Short exercise: Which lines in the records below contain the string "Open", matching its case? Find and copy each of those lines in full.

==== Records for processing ====

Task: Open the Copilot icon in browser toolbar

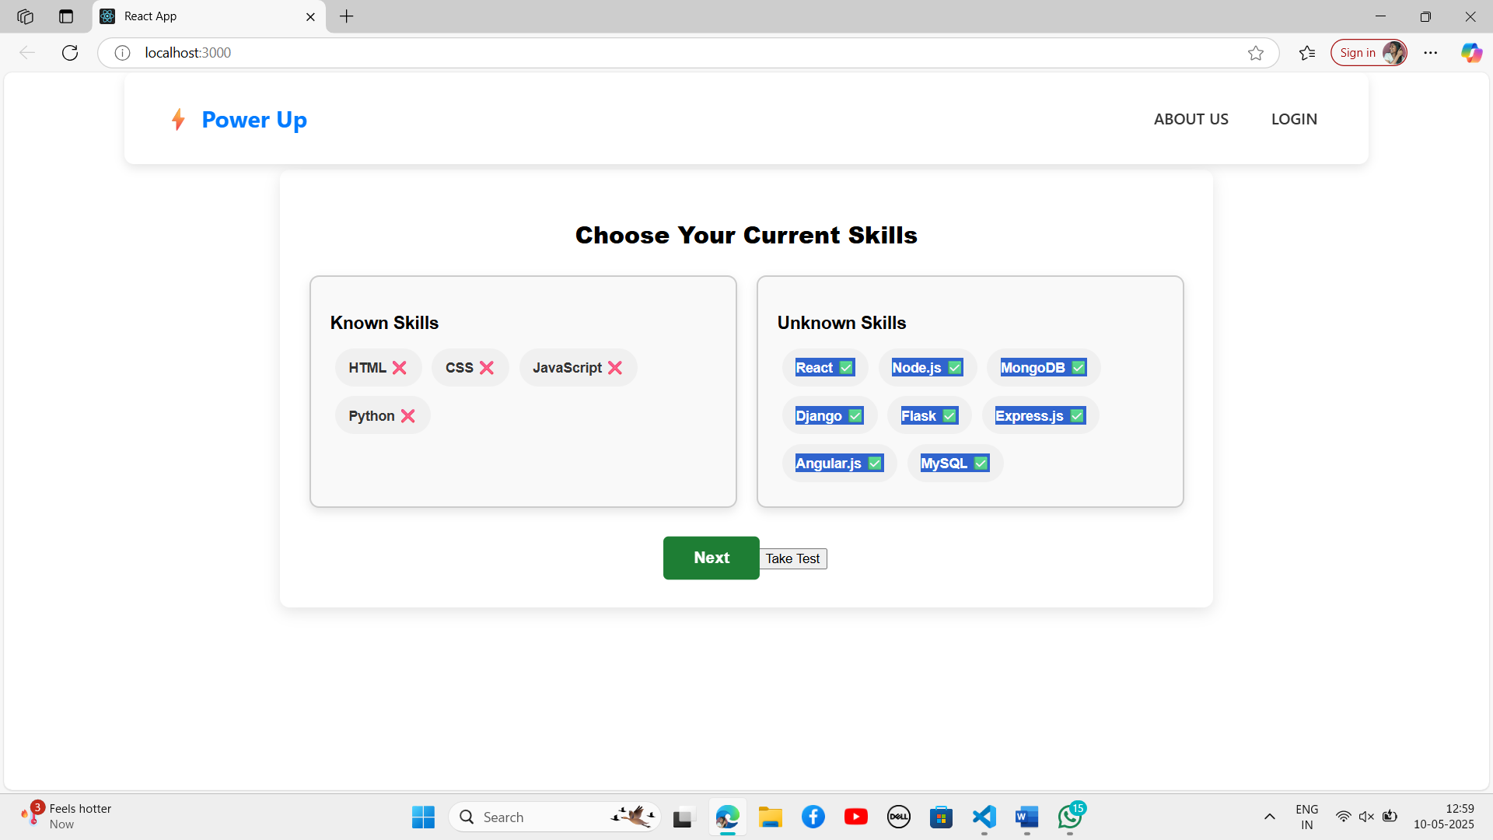Action: tap(1470, 53)
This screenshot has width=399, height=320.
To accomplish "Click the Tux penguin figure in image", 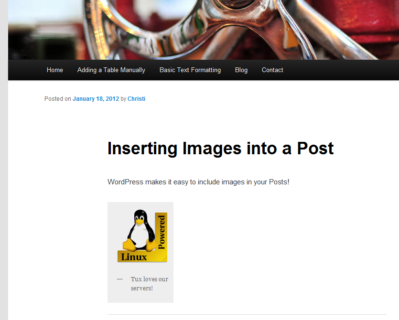I will click(x=139, y=229).
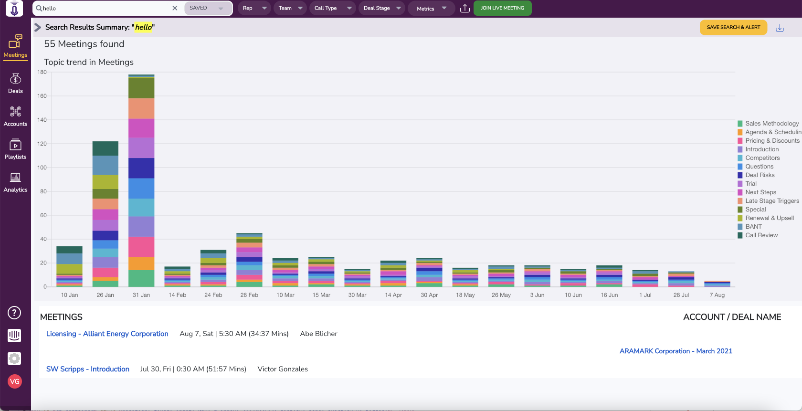The image size is (802, 411).
Task: Open Playlists from the sidebar
Action: pyautogui.click(x=15, y=149)
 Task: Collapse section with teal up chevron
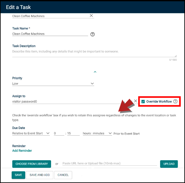click(x=95, y=72)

====

Written solution:
Task: Open the Copilot icon in browser toolbar
Task: Open Playlists from the sidebar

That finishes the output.